At the last NDP leadership debate, Thomas Mulcair came under fire from the other candidates for wanting to fundamentally change the direction of his party towards the centre of the political spectrum, distancing the NDP from its roots in the labour movement.
If elected leader, Mulcair would likely place the NDP on the political spectrum as a party of fiscal responsibility, entrepreneurship, and jobs, balanced with socially progressive programs to help the poor and middle class, as well as promoting environmental sustainability. That leadership candidate Martin Singh -- described as a "pro-business" New Democrat -- has called on his supporters to pick Mulcair as their second choice seems to confirm Mulcair's pro-business credentials.
This balance of fiscal responsibility, pro-business, and social justice, would seem to put Mulcair's NDP in the same spot on the political spectrum traditionally occupied by the Liberals. This is a political balance that has proven successful for NDP governments in Manitoba and Saskatchewan.
In addition, Mulcair has experience as a provincial cabinet minister, something that would further solidify the his image as a prime minister in waiting. Mulcair would thus seem a formidable NDP leader, one that Liberals and Conservatives would likely be the most worried about.
Though, it is possible that the theory of Mulcair leading the NDP may sound better than the practice.
Given the overall weakness of the NDP's Quebec caucus -- which includes many MPs who are new to politics and never expected to be elected -- it would still be a challenge to mould them into a formidable opposition team, especially given a Liberal caucus of highly experienced MPs. Furthermore, Quebec's electorate is a volatile one and even having a Quebec MP as leader is not a guarantee for the NDP to hold onto its Quebec gains in 2015.

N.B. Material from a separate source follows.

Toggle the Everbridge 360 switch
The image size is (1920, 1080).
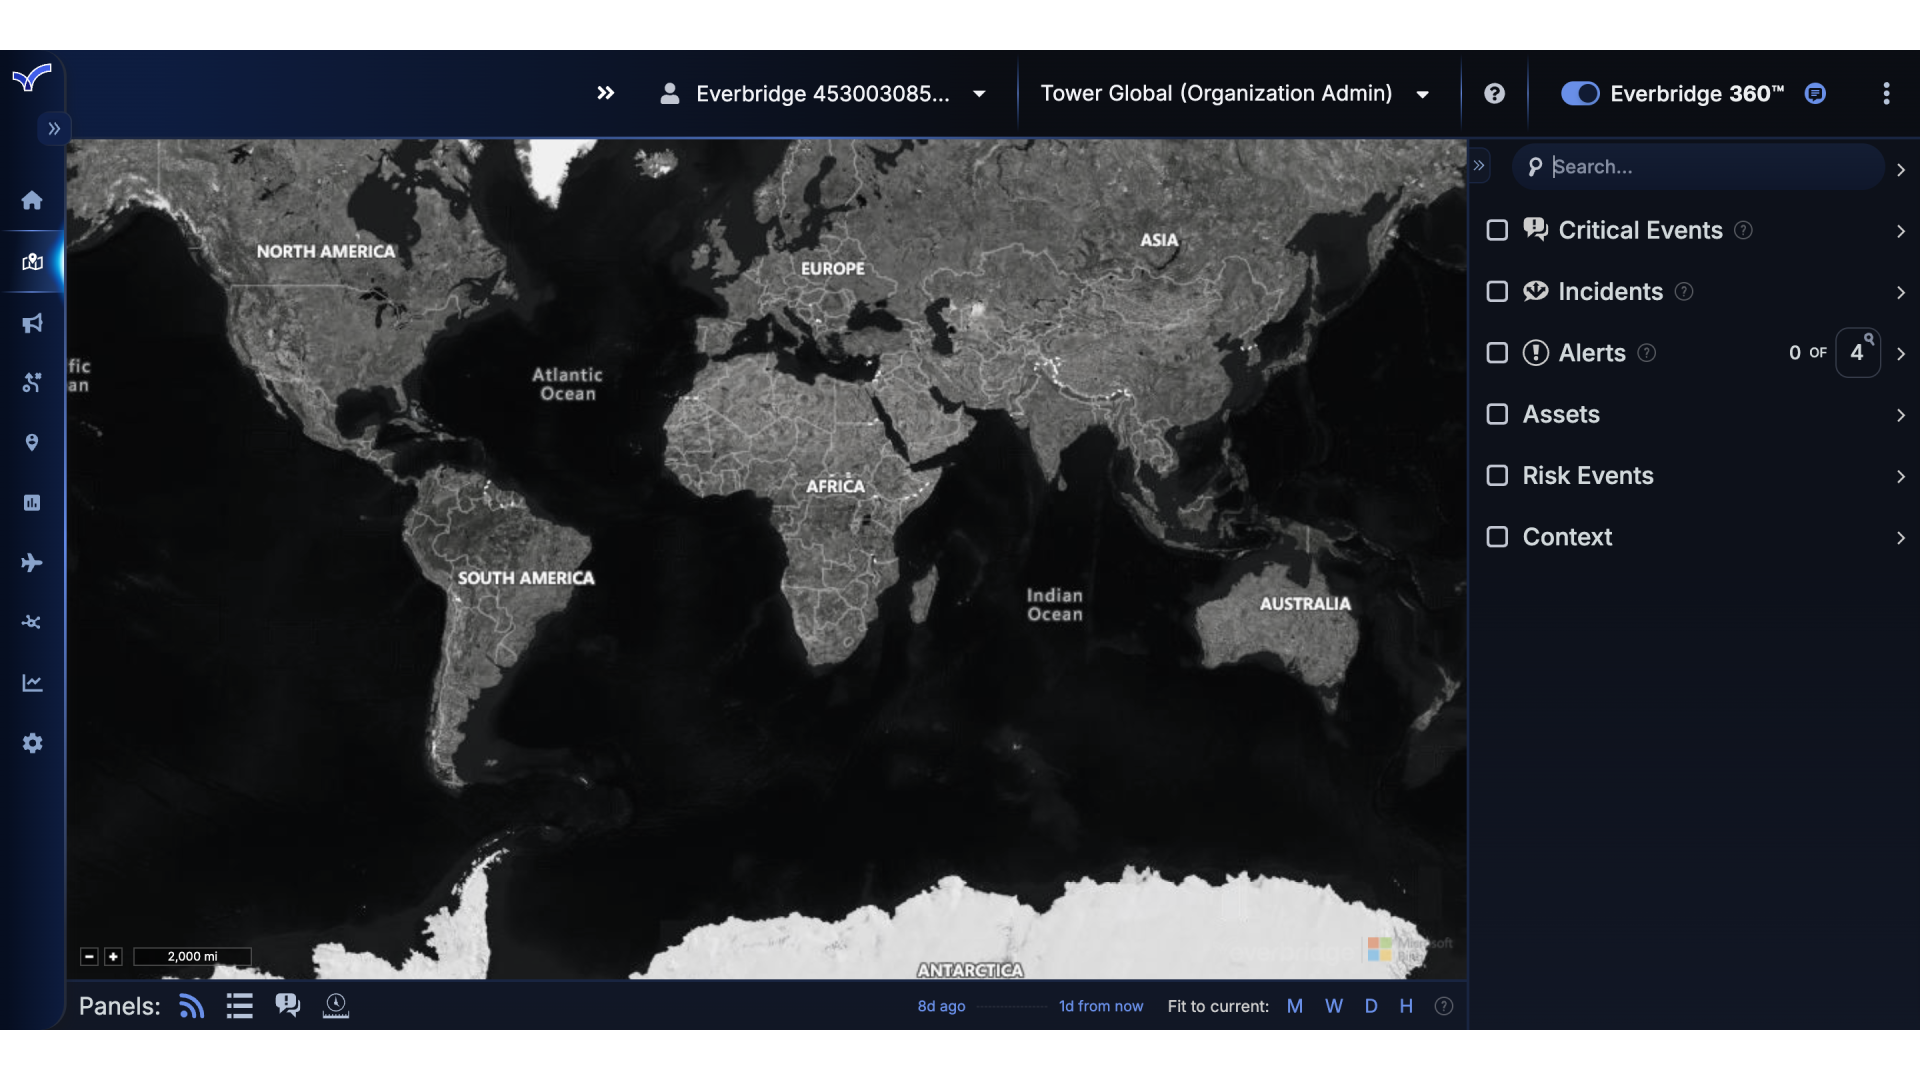pos(1578,93)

Also, would the NDP base be happy with a centrist leading their traditionally left-of-centre party? By some definitions, Mulcair may even be considered right-of-centre. He was actively recruited by the Conservatives to run federally. As Quebec's Environment Minister under Jean Charest -- considered a right-of-centre premier -- Mulcair stated in an interview with Kady O'Malley (who is now with the CBC) that he was proud of promoting efficiency in his department, reducing staff, and reducing the department's budget by 15 per cent. This small-government conservatism would seem inimical to the social democratic NDP.
There is the possibility that a Mulcair-led NDP could open up space for the Liberals as the principled centre-left alternative. In Britain, Tony Blair's "New Labour" project took his party away from its social democrat roots towards the centre of the political spectrum, accommodating policies such as privatization.
On foreign policy, Blair's alliance with Bush on Iraq especially opened up space for the Liberal Democrats (that country's liberal party) as a principled alternative for its opposition to that war. Overall, during the tenure of the New Labour government, many British voters came to see the Liberal Democrats as the principled centre-left party and, over the course of the 1997, 2001, and 2005 campaigns, the Liberal Democrats steadily increased their seat count.
With Canada's Liberals having not long ago held government, the psychological barrier to voters switching back to them would be less than in the United Kingdom.
The biggest concern, however, is how the NDP achieved -- and how it will likely try to maintain -- its Quebec breakthrough. The NDP openly pandered to Quebec separatism with the Sherbrooke Declaration which states that the Quebec National Assembly -- even if led by a separatist government -- can write the referendum question and that only 50 per cent +1 support is needed for secession.
This contradicts the Clarity Act -- authored by Stéphane Dion and passed by the Chretien government -- which states that a "clear majority" is needed (most likely more than 50 per cent +1) and that the referendum question must be clear. The Clarity Act was passed in 2000 in the aftermath of the 1995 Quebec referendum where the province came perilously close to a 50 per cent +1 vote for separation on a vaguely worded question.
There is also hostility among many Quebec separatists to multiculturalism, with, for example, the Parti Quebecois recently calling meat slaughtered in the traditional Muslim manner an affront to Quebec values. This is an electorate that is now central to the NDP coalition. Thus on Harper's ban of burqas at citizenship ceremonies, the NDP was unable to offer a consistent answer.
With Conservatives who see the federal government's role as more about building prisons and fighter jets than providing social programs, and an NDP beholden to separatist forces in Quebec, there is a worrying lack of national vision in Canadian politics.
This is where the Liberal Party can step in. Lester Pearson offered a new Canadian flag and nationwide medicare. Pierre Trudeau promoted bilingualism, multiculturalism, the Charter of Rights, a fierce commitment to federalism, and a foreign policy based on diplomacy and humanitarianism.
The Liberal Party needs to step up to the plate again, and offer a true national vision for the country -- one that includes jobs and entrepreneurship, multiculturalism, and bilingualism from coast to coast to coast, a concern for the poor, for environmental conservation, and a strong commitment to national unity.
A Mulcair-led NDP may be a formidable force in Canadian politics, but can it offer a true national vision for Canada?